Jarmusch había sido el asistente de Nicholas Ray, del que había sido alumno, en Relámpago sobre el agua (1979), de Ray y Wim Wenders. Extraños en el paraíso pudo ser realizada gracias al apoyo de Wenders que le dejó a Jarmusch película sobrante de El estado de las cosas (1982) para poder rodar media hora de película. Se estrenaría en 1982, pero luego a ese inicial segmento, retitulado Nuevo mundo, se añadiría el resto de metraje rodado, para estrenarse en 1984. Parece que estemos en un cruce entre Bresson, Ozu y Keaton ( y con el latido fronterizo y exiliado de Ray). Un cruce que generó una de las personalidades más singulares del cine estadounidense. Un depurado ejemplo, por otra parte, de aquel movimiento surgido en Nueva York a principios de los 80 etiquetado como nuevo cine independiente por su ruptura de estilo con el cine convencional. Habría que recordar nombres como Eric Mitchell, Amos Poe, Sara Driver (su magnífica y turbadora You are not I, 1981) o Rachel Reichman ( la hermosa The riverbed, 1986). Lo que ya durante los noventa se denominaría cine independiente no era más un pálido reflejo, cine convencional, con aire o toques de extravagancia (en perfil de personajes o circunstancias), hecho con menos medios, o como rampa de lanzamiento para integrarse en el sistema. El estilo de Jarmusch se salía de los moldes más recurrentes u ortodoxos. Véase el uso de los recurrentes fundidos en negro de esta obra en la que predominan los planos largos fijos. Unos fundidos en negro que ya evidencian la falta de continuidad en la vida de unos personajes cuyos personajes parecen detenidos. Ni siquiera cuando parecen romper con esa rutina y Willie plantea a Eddie realizar una viaje hasta Cleveland para visitar a Eva, o cuando ya allí proponen a ésta que viajen de la nevada y gélida Cleveland a la supuestamente soleada Florida, parece que realmente cambiara nada. Incluso, la meteorología. Florida es un paisaje dominado por un viento frío. Siguen siendo figuras en cubículos, sea un piso, una casa, una habitación de motel o un coche.


En el primer tramo, durante la estancia de Eva en el piso de Willie, no realizan nada. Miran la televisión, comen. En algún momento, él realiza algún solitario. Sus conversaciones parecen más bien trámites.
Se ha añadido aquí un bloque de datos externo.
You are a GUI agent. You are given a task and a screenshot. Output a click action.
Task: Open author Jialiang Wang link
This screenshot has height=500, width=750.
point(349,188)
Willie y Eddie portan sombreros de fieltro como si fueran su uniforme para residir en su vacío, una nota distintiva en una pasarela sin espectadores. Las apuestas parecen un desafío para que les rescaten de la inmovilidad. En Cleveland, miran también la televisión, junto a la tía Lottie, o juegan a las cartas. El aburrimiento parece su tónica. En Florida dejan en la habitación, sola, a Eva, pero es para ir a realizar apuestas en carreras de galgos o caballos. Actividad que no se visibiliza, porque realmente no salen de esa habitación. No van a otro sitio, no se desplazan, siguen cautivos en ese espacio interior del que quieren fugarse, aunque cabe preguntarse qué harían si dispusieran de cuantioso dinero. Los desplazamientos parecen más bien, como se expresaba en el cine de Wenders, falsos movimientos, callejones sin salida, o desvíos hacia otras direcciones que tampoco llevaran a ninguna parte. El tiempo se estira como un desierto. Los dilatados planos fijos, a veces con leves reencuadres, son la manifestación de su cautiverio. Alrededor, espacios que parecen abandonados, tétricos (como el establecimiento de comida rápida en el que trabaja Eva). Parece que la vida se hubiera disuelto en las calles y carreteras. A Eva le gusta la canción I put a spell on you, que canta Screaming Jay Hawkins, y que disgusta a Willie. Pareciera que estuvieran todos bajo un hechizo que les hubiera convertido en figuras inmóviles que cuando intentan desplazarse acaban lejos de donde pretendían ir aunque realmente no supieran con claridad a dónde se dirigían. Irónicamente, la narración concluye con un avión que despega, aunque no se corresponda con la intención del pasajero accidental que viaja en su interior.